ECOncrete®'s terrestrial bio-active wall tiles were chosen to cover the courtyards walls of the new state comptroller building in Jerusalem, Israel. Production of the tiles is taking place as installation is planned to begin in the last week of March.
ECOncrete®'s bio-active wall elements are designed to induce rapid plant wall coverage of inland buildings. Green plant coverage significantly improves urban landscape, provides cleaner and healthier air, and reduces the ecological footprint of urban development. The physical and chemical properties of the wall elements strongly influence the capability to support and enhance growth. ECOncrete®’s bio-active wall induces natural growth of wall clinging plants, endolithic algae, lichens and mosses. Its high complexity and porosity create moist niches that support flora, without the need for complex soil systems.
ECOncrete® recently launched a large-scale construction project in the new military port of Haifa. In this project ECOncrete® deployed nearly 40 tons of ecological cube-shaped armoring units called Antifers, demonstrating the ability to create bio-diverse habitats in an environment that incorporates massive use of concrete armoring units. The ECOncrete® matrix and the 3D complexity added to the standard armoring units using ECOncrete®'s unique form liners is specifically designed to recruit invertebrate communities and to provide shelter for fish larvae, thus compensating for loss of natural fish habitat in Israeli coastlines.

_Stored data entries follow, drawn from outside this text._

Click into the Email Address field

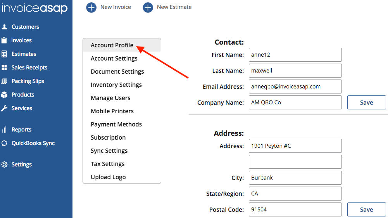pos(295,87)
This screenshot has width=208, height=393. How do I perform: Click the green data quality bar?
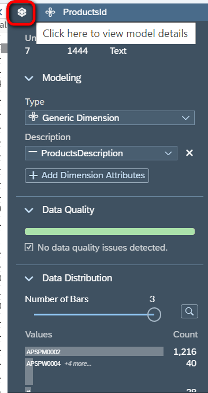coord(110,232)
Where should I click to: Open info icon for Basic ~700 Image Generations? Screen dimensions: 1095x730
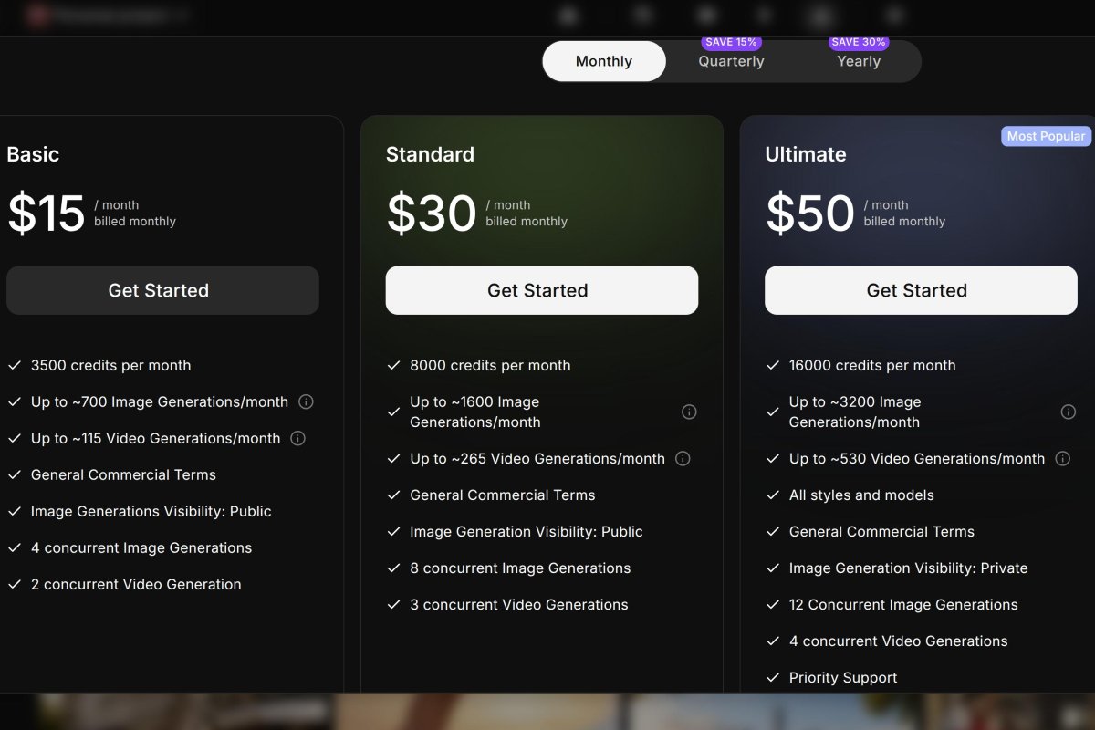(307, 402)
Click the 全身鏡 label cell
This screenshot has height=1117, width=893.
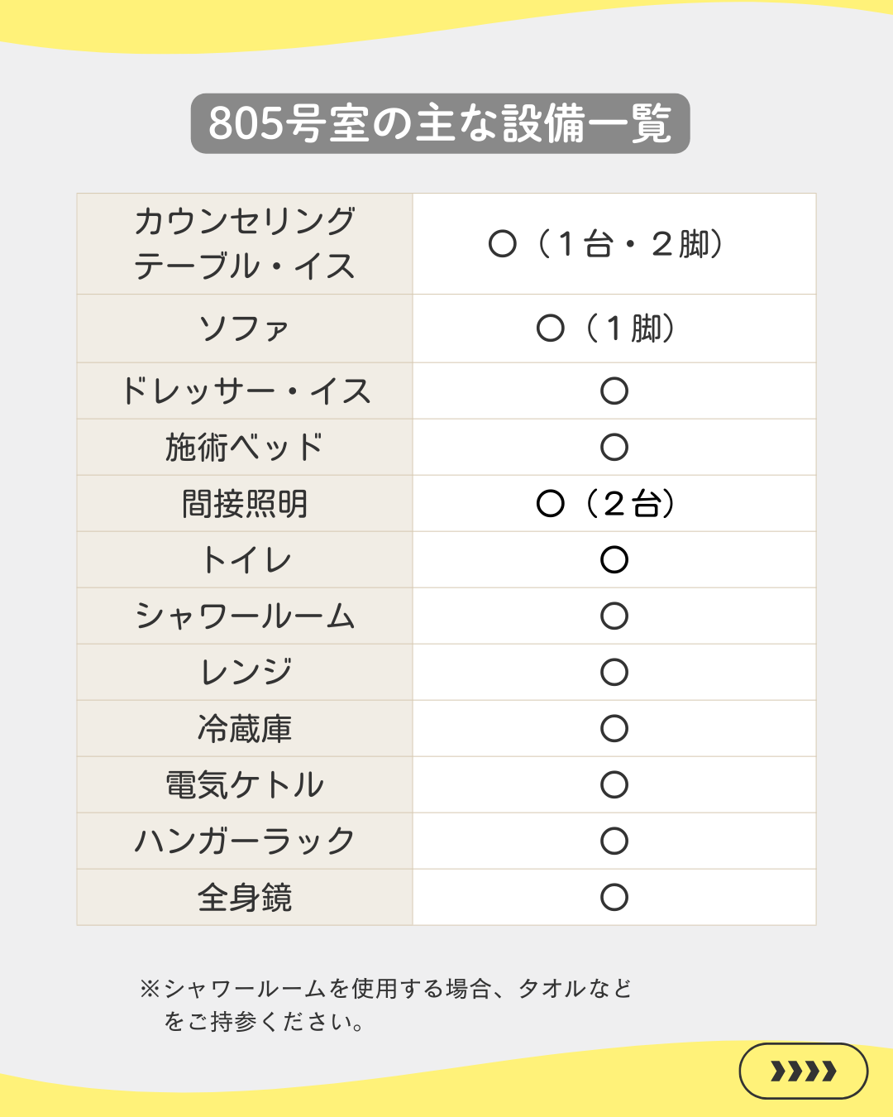click(x=245, y=898)
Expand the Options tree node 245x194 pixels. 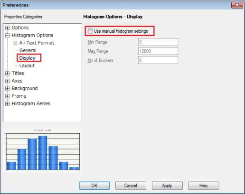pos(7,28)
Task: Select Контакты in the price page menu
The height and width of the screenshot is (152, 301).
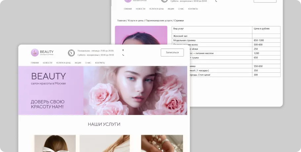Action: (193, 9)
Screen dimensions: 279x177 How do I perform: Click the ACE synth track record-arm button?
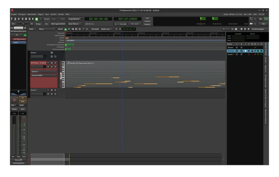48,63
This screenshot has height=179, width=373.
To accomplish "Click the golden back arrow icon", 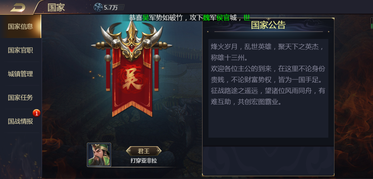I will click(18, 8).
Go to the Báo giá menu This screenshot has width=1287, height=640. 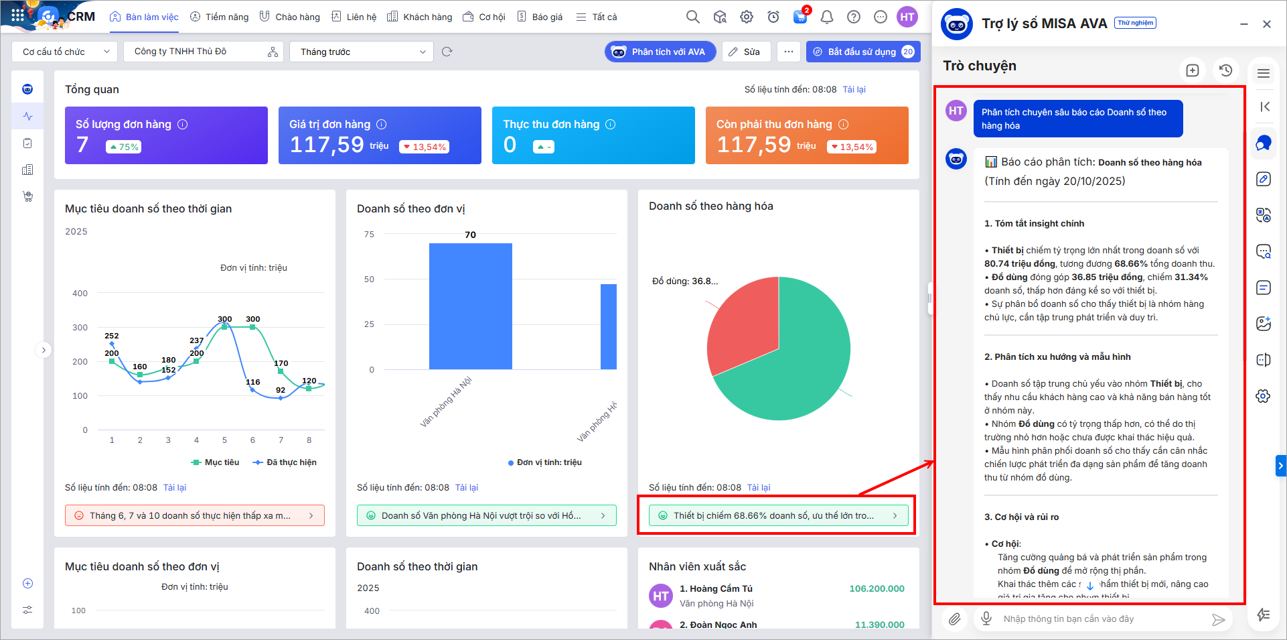[x=540, y=17]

A major research and development effort of the Company is the study of the behavior of ECOncrete® concrete elements in different marine and coastal environments
In winter 2012 a large scale comparative study was launched testing the biological efficiency of five innovative ECOncrete® matrices, in comparison to standard Portland cement. Test stations are located in the Red Sea, Mediterranean Sea and the Atlantic Ocean along the East coast of the USA, including Savannah, Georgia, NYC harbor, the Great Lakes and the Florida Keys. This geographic spread provides a good cover of tropical to temperate environments. The results of the study will help turn industrialized and urbanized waterfronts into ecologically active marine zones.
Based on the company's experience in the marine realm, ECOncrete® was appointed to design and fabricate a biologically-active concrete wall at Israel's first Leadership in Energy and Environmental Design (LEED) certified eco-office tower (Azouri EcoTower, Tel-Aviv). The wall is an integral part of the towers' ecological terrace, designed by Studio Urbanof. This unique bio-active concrete wall is designed to function as an active biological substrate, collecting humidity and nutrient particles from the air, and supporting bacteria, endolithic alga, cyanobacteria, infauna and macro-flora. Due to the special design of the wall's surface texture, the microhabitats formed determine the composition of the flora growing on it.
The first application of ECOncrete®'s tide pools was at a project in Michmoret's marina. These tide-pools, integrated into the marina's breakwater, function similarly to natural retaining pools, characterized by stable water conditions with high water circulation. These 3D artificial tide pools, composed of unique concrete matrices with a special surface texture and design, are aimed at enhancing recruitment and growth of intertidal communities. The project was carried out with the assistance of 3rd year biotechnology students from the School of Marine Sciences - Ruppin Academic Center.